Molecular Cloning of Leishmania major gp63 Gene in BALB/c Mouse CT26 Cell Line

Leishmaniasis is now accounted as a worldwide disease, which is caused by different species of Leishmania parasite. This parasitic disease is now endemic in many areas including 16 developed and 72 developing countries. An estimated 12 million cases of leishmaniasis exist worldwide and a further 367 million are at the risk of acquiring the disease. A high rate of Leishmania and HIV co-infection has now been reported from 30 countries around the world. Th1 immune responses have the main role in eliciting immunity to Leishmania parasite.
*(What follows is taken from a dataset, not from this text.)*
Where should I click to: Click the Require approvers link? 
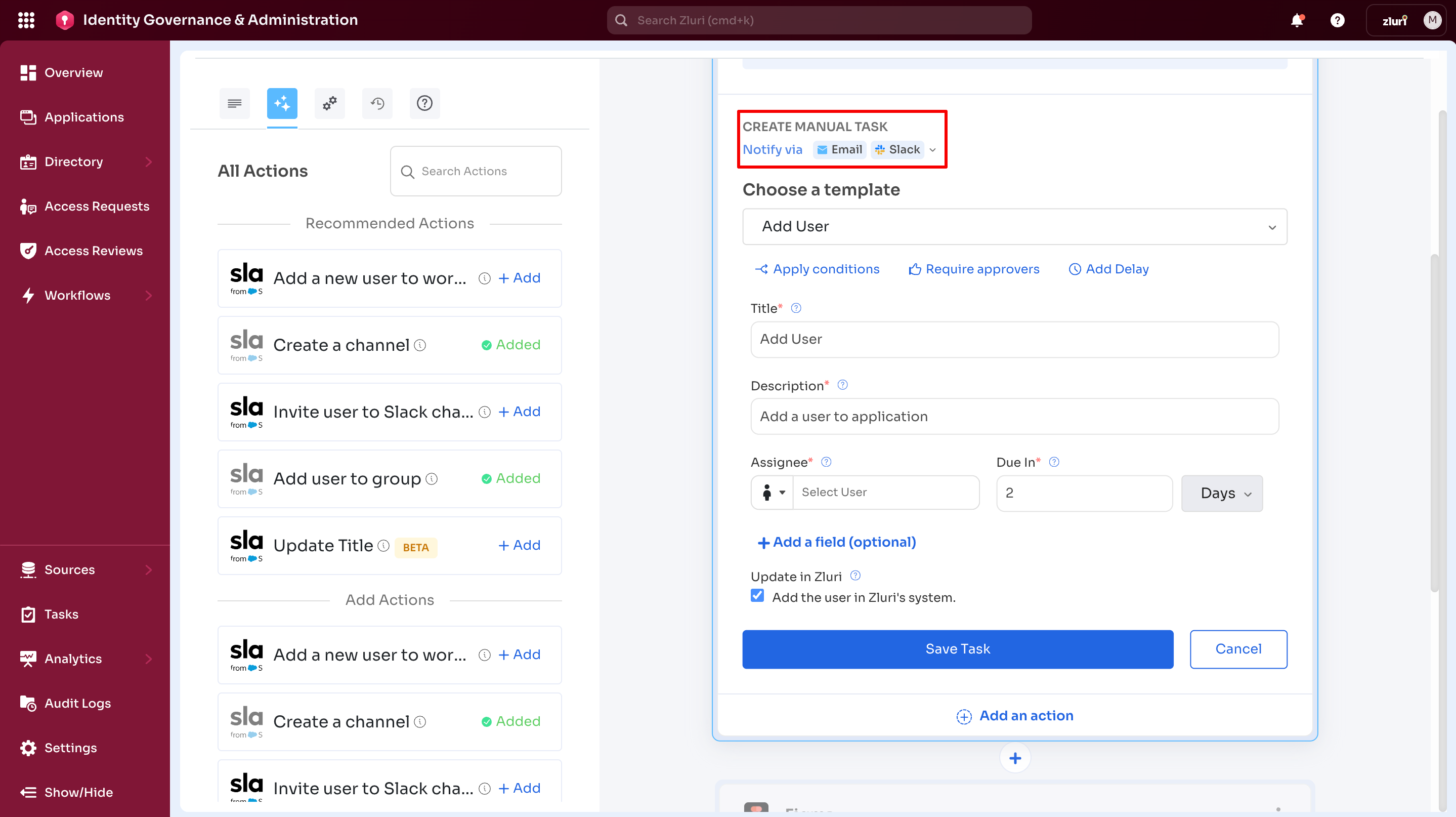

Many attempts have been made and different strategies have been approached to develop a potent vaccine against this parasite. The main objective of this study was to clone and detect the gene encoding Leishmania major gp63 in mouse CT26 cell line. In this observational study, the Leishmania major gp63 gene segment was amplified using specific primers and then sub-cloned into pcDNA3 expression vector. The new construct was transfected into mouse CT26 cell line. The results clearly showed that pcDNA3 L. major gp63 was successfully constructed and transfected into CT26 mouse cell line and these cells have a high potency in accepting and expressing Leishmania genes. A full length of L. major gp63 gene was cloned in to mouse CT26 cell line, which can be used in future vaccine studies for Leishmania.